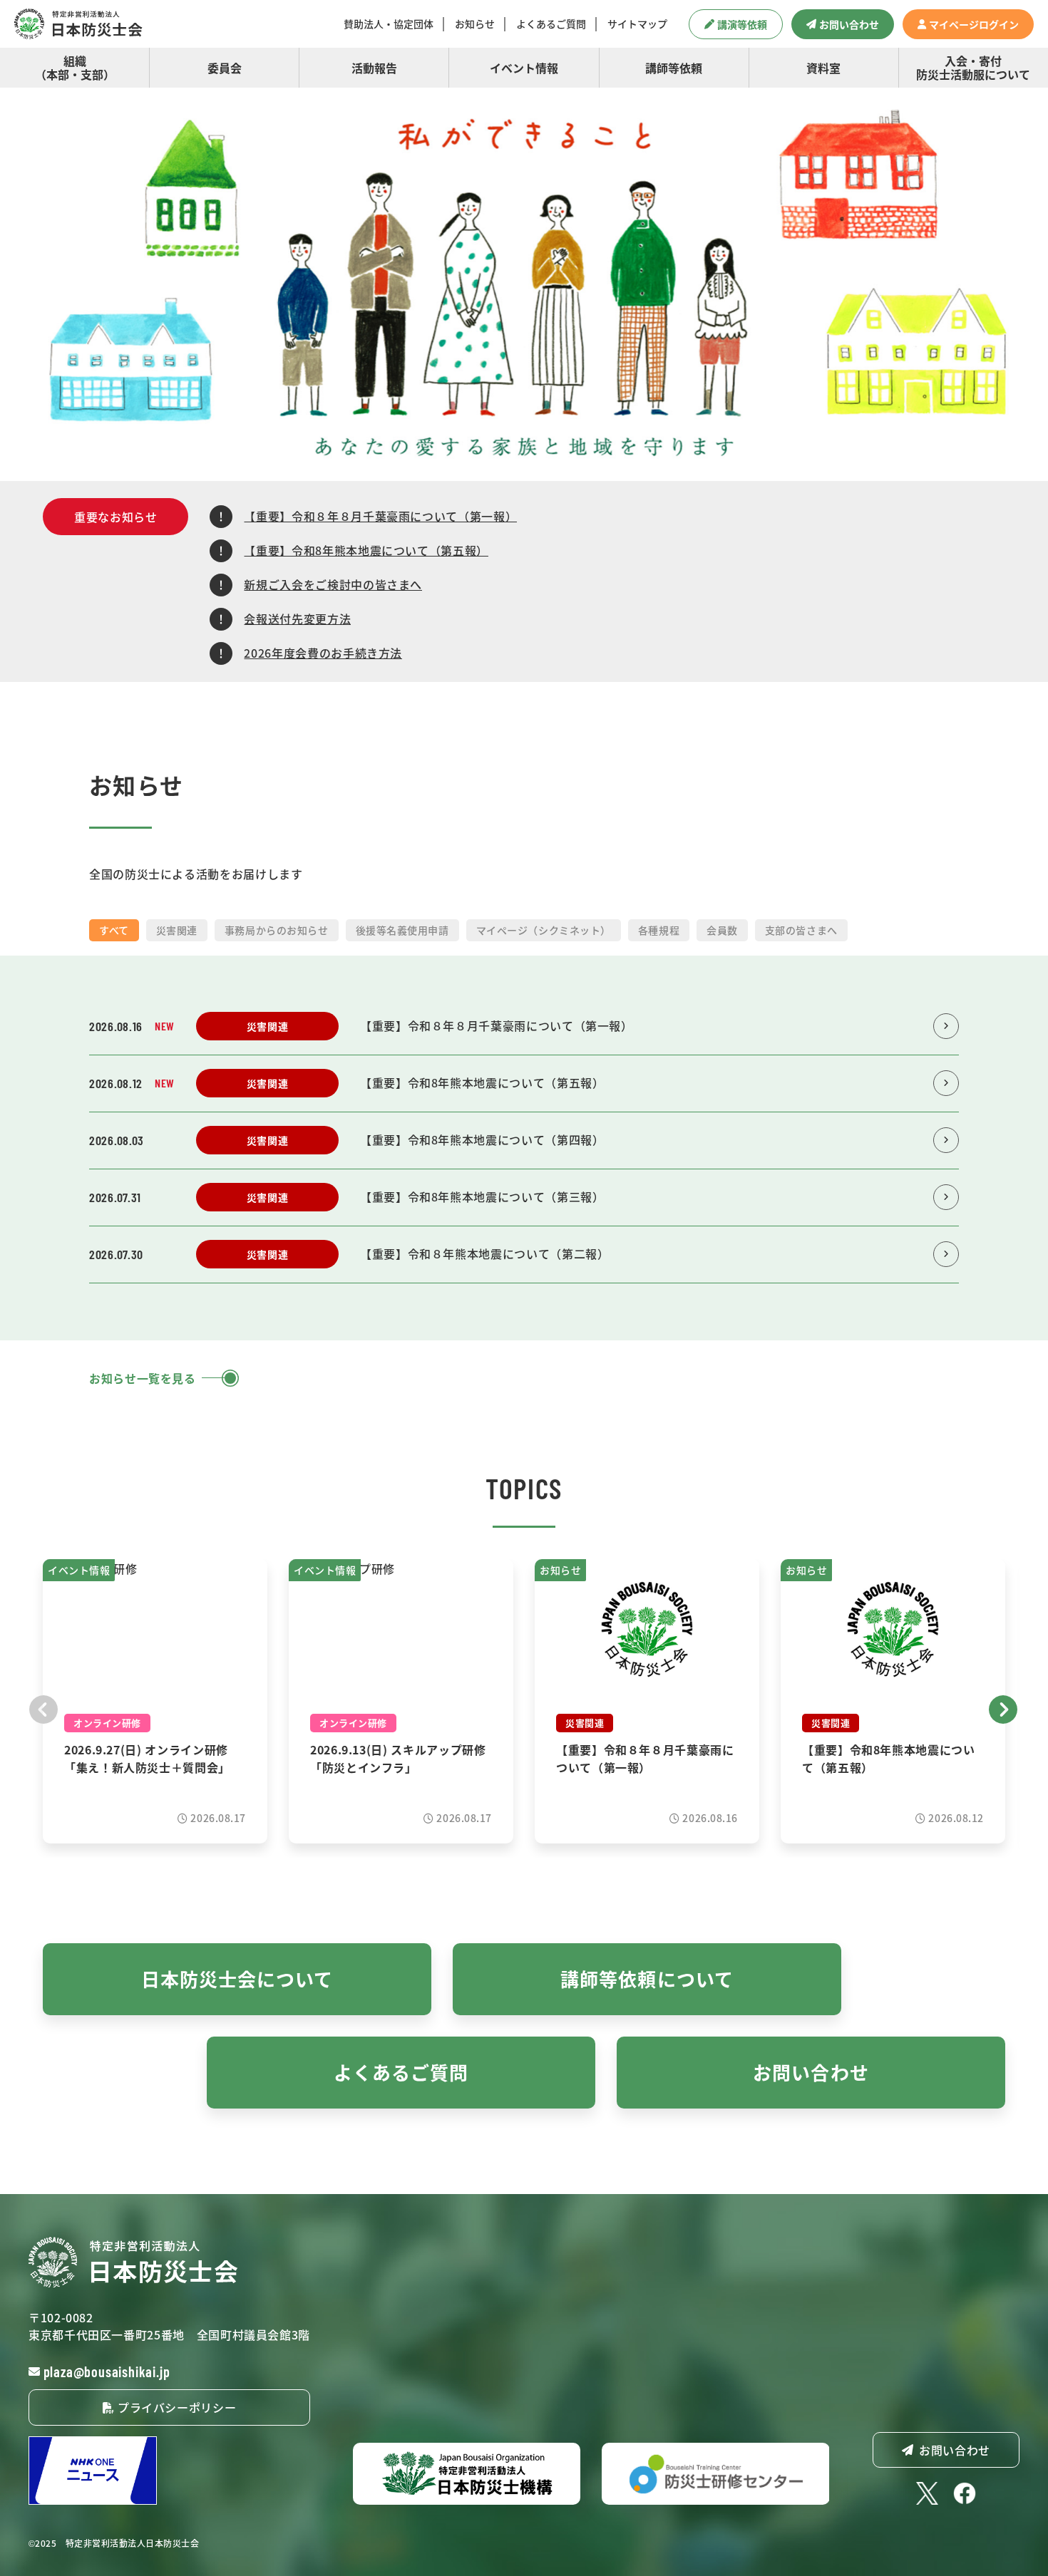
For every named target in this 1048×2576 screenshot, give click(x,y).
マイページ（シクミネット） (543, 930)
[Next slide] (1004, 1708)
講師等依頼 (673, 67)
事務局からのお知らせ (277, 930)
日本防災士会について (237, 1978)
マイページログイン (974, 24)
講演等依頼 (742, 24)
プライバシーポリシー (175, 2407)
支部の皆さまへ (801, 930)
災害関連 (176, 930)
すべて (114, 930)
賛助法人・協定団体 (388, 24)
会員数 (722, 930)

_____

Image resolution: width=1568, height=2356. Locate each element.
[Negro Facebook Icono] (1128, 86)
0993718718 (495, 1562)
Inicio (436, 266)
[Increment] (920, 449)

_____

→ Description of the task
Using the entries above, repeat only the lines from the one containing "For every named" through the one containing "すべて (114, 930)", end lines included.

→ Task answer
For every named target in this 1048×2576 screenshot, give click(x,y).
マイページ（シクミネット） (543, 930)
[Next slide] (1004, 1708)
講師等依頼 (673, 67)
事務局からのお知らせ (277, 930)
日本防災士会について (237, 1978)
マイページログイン (974, 24)
講演等依頼 (742, 24)
プライバシーポリシー (175, 2407)
支部の皆さまへ (801, 930)
災害関連 (176, 930)
すべて (114, 930)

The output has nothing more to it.